Улицы опустели. Я слышал по радио, как маршал Петен объявил об окончании военных действий.
А спустя неделю я увидел на Монмартре Гитлера.
Анри
— В последний раз спрашиваю, месье. — Я раскатал рукава и застегнул манжеты. — Кто этот мужчина и чего он хотел?
Я всегда считал, что страх — более эффективное оружие, чем боль. В глазах старого еврея читалась явная враждебность. Он смотрел на меня с опаской, однако продолжал молчать.
А вот сынок его не закрывал рта во время допроса, он вопил и сыпал угрозами:
— Мой отец не скажет тебе ничего, предатель! Enculé![18]
Я вздохнул. Дети всегда действовали мне на нервы. Даже мои собственные двое, которым было хорошо известно, что лучше меня не перебивать и не смотреть на меня, когда я к ним обращаюсь. Я достал пистолет и выстрелил ему в голову.
Отец закричал, в меня полетел плевок. Покраснев от напряжения, еврей попытался рвануться к обмякшему телу парня. Старик повесил голову, послышались всхлипы и рыдания, а когда он поднял на меня взгляд, в темных глазах читалась ненависть, что я отметил лишь мимоходом. Возможно, некогда я наслаждался бы этим.

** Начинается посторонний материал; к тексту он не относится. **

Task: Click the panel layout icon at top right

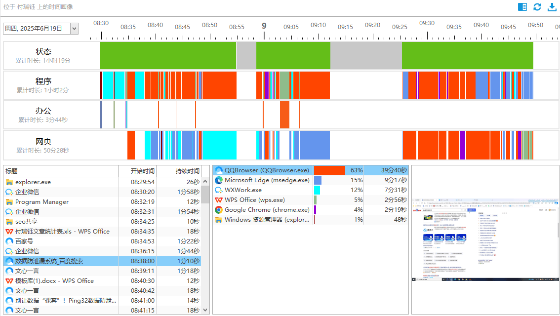Action: click(x=522, y=7)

Но со временем пришел к выводу, что ненависть, как и война, — просто факт.
— Теперь ты ничего от меня не добьешься, — хрипло прошептал старик.
— Тогда ты мне больше не нужен. — Следующая моя пуля пробила ему лоб, и я полюбовался точным попаданием: прямо между глаз.

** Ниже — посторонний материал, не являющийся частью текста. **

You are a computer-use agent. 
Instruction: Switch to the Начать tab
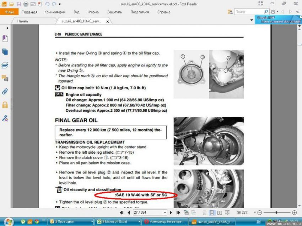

Все как на картине, подумал я, оценивая зрелище. Оставшись недовольным композицией, я убрал пистолет в кобуру и принялся все переустраивать. Опрокинул стул сына, подвинул стул с отцом так, чтобы луч солнца из окна падал на дыру в его черепе.
Затем, чуть отступив, наклонился. Распределение светотени, густая кровь, натекшая вокруг головы парня, скорбь, навечно запечатленная на лице старика, были великолепны. Меня так и подмывало взяться за кисть. Однажды, если мне удастся выбраться из этой глухомани, я запечатлею на холсте всю эту сцену, стоя посреди виноградника; и у моих ног будет лежать собака…
Воспоминания расстроили меня. Герхард уже никогда не свернется у моих ног перед камином. Человек, месяц назад появившийся в моей квартире, швырнул на стол ошейник моего любимого шнауцера. На ошейнике были следы крови. Потом он протянул мне портсигар, и еще до того, как я открыл его, меня накрыло страшное предчувствие. Это изящное ухо было мне очень хорошо знакомо. Неужели прошло целых шесть лет, с тех пор как я обнимал Милу, купаясь в нежности возлюбленной жены, шепча ей о любви в это самое ухо, лежавшее теперь передо мной?